These days there is so much news to absorb every hour, let alone every day.
The frantic nature of the world has seen share markets also move very quickly. For example, many experts reckon last year's recovery after the March COVID-19 market crash would have traditionally played out over years, not months.
Whether it's China, inflation or the pandemic, there is always something for investors to fret over.
Forager Funds chief investment officer Steve Johnson said this year it's now not unusual to see a stock rocket up 100% then plunge 50% within a few weeks.
"This sort of market activity, it does worry me and it makes me nervous," he told a Forager video in April.
"It is not normal for large numbers of stocks to be doubling and then halving."
But one fund manager is urging investors to block out the noise and look to the long term.
Short-term thinking is everywhere
Montaka Global Investments research analyst Lachlan Mackay said famous British stock-picker James Anderson is "a legend" to his team.
Mackay wrote on the company blog that Anderson turned £1000 of his clients' money into £18,000 in 22 years.
"A true visionary, he took big stakes in dominant high-growth technology stocks such as Amazon, Netflix, Alibaba and Tencent," he said.
"And Anderson ignored the cries of critics and began investing in Tesla at just US$6 per share (now US$660, split-adjusted)."
The trouble is most professional fund managers must show off outperformance on each quarterly and yearly report, which incentivises short-term wins.
Anderson despised this.
"Anderson has long condemned the financial industry. One of his major criticisms is its structurally short-term focus," said Mackay.
"In a recent article with The Guardian, Anderson lamented the 'near pornographic allure' of earnings reports and macroeconomic headlines."
Margin of potential upside
According to Mackay, professional investors' short-term obsession presents an opportunity for those willing to go long.
Anderson lived by a philosophy called "growth at an unreasonable price", which Mackay says aligns with Montaka's strategy.
"Classic value investors seek a 'margin of safety', where they buy at prices significantly below market value," said Mackay.
"Anderson likes to look for a 'margin of potential upside'."
This 'margin of potential upside' is obtained by calculating the chances of "asymmetrically high returns" versus the probability of a 100% downside catastrophe.
"This requires investors to adopt a unique mental framework: to dream up the next decade of real options available to a business," Mackay said.
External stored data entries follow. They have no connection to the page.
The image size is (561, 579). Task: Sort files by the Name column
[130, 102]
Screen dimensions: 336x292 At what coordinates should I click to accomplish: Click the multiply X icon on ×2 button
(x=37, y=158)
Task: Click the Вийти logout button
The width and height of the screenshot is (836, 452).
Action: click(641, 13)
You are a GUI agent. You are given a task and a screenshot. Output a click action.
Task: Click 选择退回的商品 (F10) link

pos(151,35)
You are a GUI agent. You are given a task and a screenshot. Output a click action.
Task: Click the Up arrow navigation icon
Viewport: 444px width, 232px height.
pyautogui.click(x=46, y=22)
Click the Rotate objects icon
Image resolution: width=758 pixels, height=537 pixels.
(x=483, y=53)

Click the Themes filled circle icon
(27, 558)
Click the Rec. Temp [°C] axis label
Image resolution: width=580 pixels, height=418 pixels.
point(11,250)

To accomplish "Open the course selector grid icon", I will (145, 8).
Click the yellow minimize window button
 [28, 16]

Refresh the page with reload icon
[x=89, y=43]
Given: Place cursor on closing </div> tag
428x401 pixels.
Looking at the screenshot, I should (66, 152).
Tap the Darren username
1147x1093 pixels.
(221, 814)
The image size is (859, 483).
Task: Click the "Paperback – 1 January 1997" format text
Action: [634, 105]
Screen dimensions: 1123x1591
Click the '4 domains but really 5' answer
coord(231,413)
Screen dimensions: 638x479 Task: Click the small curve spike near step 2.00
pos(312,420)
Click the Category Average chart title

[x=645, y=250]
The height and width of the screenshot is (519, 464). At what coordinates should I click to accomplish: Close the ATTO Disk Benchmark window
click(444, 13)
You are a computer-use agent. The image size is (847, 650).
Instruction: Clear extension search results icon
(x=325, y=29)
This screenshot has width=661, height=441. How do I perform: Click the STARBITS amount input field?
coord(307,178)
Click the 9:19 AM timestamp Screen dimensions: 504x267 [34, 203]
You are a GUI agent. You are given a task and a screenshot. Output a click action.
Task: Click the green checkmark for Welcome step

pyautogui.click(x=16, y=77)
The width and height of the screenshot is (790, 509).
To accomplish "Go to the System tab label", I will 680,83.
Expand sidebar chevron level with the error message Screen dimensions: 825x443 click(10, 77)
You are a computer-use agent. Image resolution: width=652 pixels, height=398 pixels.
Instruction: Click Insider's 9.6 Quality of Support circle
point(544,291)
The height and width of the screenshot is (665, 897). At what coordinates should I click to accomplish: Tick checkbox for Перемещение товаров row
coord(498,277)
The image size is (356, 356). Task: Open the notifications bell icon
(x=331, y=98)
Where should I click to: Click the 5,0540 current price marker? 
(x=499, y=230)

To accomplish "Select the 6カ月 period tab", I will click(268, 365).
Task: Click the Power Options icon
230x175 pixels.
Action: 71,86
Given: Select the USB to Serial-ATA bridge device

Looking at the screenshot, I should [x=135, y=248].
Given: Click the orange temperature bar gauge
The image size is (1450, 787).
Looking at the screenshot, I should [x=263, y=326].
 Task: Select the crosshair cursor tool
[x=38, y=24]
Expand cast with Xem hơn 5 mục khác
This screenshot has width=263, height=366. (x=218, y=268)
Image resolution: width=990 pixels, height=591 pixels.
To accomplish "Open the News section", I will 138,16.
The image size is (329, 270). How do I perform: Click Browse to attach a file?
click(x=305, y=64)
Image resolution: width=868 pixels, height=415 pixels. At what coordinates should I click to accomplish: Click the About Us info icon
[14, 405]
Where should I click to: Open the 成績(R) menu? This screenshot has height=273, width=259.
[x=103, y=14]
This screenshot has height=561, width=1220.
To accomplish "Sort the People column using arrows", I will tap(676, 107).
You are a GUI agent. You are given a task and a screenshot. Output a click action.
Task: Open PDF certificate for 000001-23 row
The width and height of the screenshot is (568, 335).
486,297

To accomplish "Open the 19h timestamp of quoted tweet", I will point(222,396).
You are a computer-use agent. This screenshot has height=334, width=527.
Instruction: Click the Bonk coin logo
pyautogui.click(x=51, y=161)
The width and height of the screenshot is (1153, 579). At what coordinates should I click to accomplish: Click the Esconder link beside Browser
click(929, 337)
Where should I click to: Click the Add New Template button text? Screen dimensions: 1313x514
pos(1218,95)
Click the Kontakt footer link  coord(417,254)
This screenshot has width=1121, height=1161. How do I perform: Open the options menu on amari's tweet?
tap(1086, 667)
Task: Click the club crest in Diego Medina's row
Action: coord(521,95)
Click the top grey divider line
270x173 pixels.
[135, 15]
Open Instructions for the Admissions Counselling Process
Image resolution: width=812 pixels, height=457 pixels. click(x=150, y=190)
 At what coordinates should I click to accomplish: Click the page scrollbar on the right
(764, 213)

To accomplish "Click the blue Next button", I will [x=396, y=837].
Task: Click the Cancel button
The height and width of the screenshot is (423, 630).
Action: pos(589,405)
"If the upside significantly compensates for the downside, regardless of today's relative price, you have a viable investment."
Tomorrow's growth stock winners can't be judged on today's share price
This means that if a company has potential for a massive future, investors mustn't think of the current share price as too expensive.
"It's when exponential progress, dramatic transformation and brilliant entrepreneurialism come together and prove that an ostensibly horribly expensive stock turns out to be extraordinarily undervalued," Anderson said.
"The initial price is then unreasonably low by any standard and the return to patient investors is absurdly large."
Anderson cited Amazon and Tencent as shares that have always been considered too expensive but they have kept growing as they keep inventing new opportunities.
Forager's Johnson made the same point in May.
He said businesses that show strong growth over many years can make current price-to-earnings (PE) ratios look absurd.
"'Rocket to the Moon' trades at 40x earnings, therefore it is expensive: It's a lazy conclusion (I've been guilty)," he said.
"And it can be very wrong."
Johnson's example was Cochlear Limited (ASX: COH), which he'd dismissed 20 years ago as "expensive" when it was around $35 with a PE ratio of more than 30.
The medical devices maker has grown 15% each year since then, with the shares going for $245.43 on Friday afternoon.
"With the benefit of hindsight, you could have paid 150 times earnings and have still generated a 10% annual return (including dividends)."